O primeiro-ministro da Hungria, Péter Magyar, anunciou a suspensão das transmissões de veículos de comunicação públicos associados ao ex-premiê Viktor Orbán. A medida faz parte de um esforço para reformular a mídia pública, com o objetivo de torná-la "independente e confiável".
Magyar, que derrotou Orbán nas eleições de abril, destacou que este é um momento histórico, marcando o
fim das transmissões de propaganda nas plataformas de mídia pública
. Ele enfatizou que a suspensão representa o término das mentiras propagadas nos canais.
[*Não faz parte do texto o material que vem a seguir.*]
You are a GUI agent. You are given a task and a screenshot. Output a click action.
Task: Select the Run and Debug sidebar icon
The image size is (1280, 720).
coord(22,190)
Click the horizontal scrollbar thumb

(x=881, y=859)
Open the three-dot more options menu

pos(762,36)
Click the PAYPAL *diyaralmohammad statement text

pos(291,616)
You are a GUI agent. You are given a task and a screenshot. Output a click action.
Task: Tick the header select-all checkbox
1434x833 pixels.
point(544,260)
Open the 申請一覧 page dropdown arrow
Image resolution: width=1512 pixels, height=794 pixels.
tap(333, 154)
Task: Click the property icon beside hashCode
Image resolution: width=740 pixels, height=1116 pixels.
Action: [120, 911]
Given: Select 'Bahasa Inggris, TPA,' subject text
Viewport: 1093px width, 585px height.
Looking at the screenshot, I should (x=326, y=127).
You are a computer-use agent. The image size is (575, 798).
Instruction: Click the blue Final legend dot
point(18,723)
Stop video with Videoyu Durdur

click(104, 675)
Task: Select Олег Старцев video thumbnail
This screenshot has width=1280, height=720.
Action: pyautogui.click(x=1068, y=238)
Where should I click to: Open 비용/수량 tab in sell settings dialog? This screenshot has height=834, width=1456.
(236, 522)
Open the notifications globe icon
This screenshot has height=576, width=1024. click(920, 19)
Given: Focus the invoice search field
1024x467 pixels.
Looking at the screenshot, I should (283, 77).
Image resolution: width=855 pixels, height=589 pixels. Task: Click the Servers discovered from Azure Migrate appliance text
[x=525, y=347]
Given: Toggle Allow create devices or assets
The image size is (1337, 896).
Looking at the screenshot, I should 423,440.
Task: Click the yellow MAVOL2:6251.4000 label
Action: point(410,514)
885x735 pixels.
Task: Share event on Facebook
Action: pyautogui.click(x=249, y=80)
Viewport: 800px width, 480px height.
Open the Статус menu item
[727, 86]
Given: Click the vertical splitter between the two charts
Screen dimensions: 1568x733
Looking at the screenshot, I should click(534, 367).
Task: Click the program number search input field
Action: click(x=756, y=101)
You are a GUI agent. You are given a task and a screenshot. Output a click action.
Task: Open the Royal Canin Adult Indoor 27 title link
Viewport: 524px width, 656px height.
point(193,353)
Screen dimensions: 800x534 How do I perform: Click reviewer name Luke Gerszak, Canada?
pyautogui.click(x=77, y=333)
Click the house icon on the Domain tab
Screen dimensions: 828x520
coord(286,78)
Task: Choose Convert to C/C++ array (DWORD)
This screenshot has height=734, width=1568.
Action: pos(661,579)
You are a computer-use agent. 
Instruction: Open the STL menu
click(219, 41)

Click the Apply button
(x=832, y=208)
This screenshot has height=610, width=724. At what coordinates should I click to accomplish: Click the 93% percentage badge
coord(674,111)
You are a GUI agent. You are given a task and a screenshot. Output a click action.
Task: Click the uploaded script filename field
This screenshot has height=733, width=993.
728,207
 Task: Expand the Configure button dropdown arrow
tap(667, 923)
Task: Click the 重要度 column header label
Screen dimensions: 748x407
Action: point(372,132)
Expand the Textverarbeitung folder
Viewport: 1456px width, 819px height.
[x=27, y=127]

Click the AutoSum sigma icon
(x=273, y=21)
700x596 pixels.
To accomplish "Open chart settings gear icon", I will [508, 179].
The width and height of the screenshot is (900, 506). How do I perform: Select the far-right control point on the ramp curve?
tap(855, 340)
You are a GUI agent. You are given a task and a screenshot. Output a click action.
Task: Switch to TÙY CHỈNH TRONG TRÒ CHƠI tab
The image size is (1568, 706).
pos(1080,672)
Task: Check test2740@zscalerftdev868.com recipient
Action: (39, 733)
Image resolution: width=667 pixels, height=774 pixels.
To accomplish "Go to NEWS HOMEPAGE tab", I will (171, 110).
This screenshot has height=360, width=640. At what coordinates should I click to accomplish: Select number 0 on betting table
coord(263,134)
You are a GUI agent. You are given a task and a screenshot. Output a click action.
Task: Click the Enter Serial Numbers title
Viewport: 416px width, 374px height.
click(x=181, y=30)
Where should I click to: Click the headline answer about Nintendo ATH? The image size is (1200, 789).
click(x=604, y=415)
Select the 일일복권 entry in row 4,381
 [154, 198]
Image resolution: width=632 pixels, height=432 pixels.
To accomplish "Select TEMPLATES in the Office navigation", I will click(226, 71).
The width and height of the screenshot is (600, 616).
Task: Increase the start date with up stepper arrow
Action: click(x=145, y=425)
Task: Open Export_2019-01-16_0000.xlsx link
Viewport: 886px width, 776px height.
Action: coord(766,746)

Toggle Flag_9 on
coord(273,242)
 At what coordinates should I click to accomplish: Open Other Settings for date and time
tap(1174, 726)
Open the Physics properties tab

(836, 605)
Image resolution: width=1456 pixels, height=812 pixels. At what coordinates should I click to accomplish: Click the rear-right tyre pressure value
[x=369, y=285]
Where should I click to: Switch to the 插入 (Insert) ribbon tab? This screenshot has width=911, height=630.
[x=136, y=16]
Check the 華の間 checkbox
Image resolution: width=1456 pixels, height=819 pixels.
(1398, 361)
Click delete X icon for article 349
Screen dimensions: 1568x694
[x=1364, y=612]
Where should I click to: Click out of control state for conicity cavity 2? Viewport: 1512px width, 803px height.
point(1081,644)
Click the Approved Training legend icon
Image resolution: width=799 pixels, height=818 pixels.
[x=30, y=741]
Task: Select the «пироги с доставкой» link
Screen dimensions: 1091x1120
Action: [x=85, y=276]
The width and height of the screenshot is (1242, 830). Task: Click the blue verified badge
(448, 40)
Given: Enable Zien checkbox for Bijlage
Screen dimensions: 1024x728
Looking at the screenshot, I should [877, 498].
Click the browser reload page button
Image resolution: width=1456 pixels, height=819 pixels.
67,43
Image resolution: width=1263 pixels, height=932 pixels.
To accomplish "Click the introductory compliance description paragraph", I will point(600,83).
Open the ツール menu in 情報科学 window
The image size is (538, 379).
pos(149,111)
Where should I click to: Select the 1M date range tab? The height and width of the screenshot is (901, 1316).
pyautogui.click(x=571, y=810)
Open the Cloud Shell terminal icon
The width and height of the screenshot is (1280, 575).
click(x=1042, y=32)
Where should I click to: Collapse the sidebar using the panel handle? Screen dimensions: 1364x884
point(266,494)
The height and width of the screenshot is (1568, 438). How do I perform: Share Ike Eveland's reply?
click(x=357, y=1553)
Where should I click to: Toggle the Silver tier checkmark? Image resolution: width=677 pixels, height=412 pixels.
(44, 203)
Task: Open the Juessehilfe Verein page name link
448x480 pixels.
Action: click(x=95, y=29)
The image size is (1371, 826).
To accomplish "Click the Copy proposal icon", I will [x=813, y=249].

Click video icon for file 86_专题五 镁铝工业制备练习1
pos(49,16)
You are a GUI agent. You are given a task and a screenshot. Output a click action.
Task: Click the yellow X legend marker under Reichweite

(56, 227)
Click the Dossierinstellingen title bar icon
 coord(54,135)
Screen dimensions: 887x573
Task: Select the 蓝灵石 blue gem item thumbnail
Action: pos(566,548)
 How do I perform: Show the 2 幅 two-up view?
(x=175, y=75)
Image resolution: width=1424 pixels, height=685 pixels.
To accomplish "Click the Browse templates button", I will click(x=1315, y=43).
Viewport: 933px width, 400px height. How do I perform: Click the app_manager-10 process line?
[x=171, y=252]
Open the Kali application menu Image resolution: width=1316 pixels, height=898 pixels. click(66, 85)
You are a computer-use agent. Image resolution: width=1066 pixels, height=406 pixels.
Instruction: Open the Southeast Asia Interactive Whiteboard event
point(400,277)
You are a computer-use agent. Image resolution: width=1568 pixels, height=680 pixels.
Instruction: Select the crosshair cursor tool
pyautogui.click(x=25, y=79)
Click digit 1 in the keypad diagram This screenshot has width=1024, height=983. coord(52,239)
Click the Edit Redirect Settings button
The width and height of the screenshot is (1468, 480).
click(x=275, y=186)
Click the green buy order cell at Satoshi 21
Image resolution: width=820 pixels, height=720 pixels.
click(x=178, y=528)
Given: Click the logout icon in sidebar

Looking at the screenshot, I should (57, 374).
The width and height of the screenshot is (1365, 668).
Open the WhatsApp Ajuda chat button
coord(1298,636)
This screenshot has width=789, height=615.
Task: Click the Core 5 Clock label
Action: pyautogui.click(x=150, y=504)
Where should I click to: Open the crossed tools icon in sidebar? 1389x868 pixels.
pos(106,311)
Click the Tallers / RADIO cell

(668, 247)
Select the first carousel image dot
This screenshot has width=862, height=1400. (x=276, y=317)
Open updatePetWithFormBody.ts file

Nas eleições de 12 de abril, o partido de centro-direita Tisza, liderado por Magyar, obteve 54% dos votos, conquistando ao menos dois terços das 199 vagas do parlamento. A vitória de Magyar, ex-integrante do Fidesz, que rompeu com a sigla em 2024, alterou significativamente o cenário político húngaro.
Viktor Orbán, líder da extrema-direita, governou a Hungria por longos períodos, de 1998 a 2002 e novamente de 2010 a 2026. Seu governo foi caracterizado pela centralização institucional e pela influência sobre a mídia, além de sua aproximação com líderes como Donald Trump e Vladimir Putin.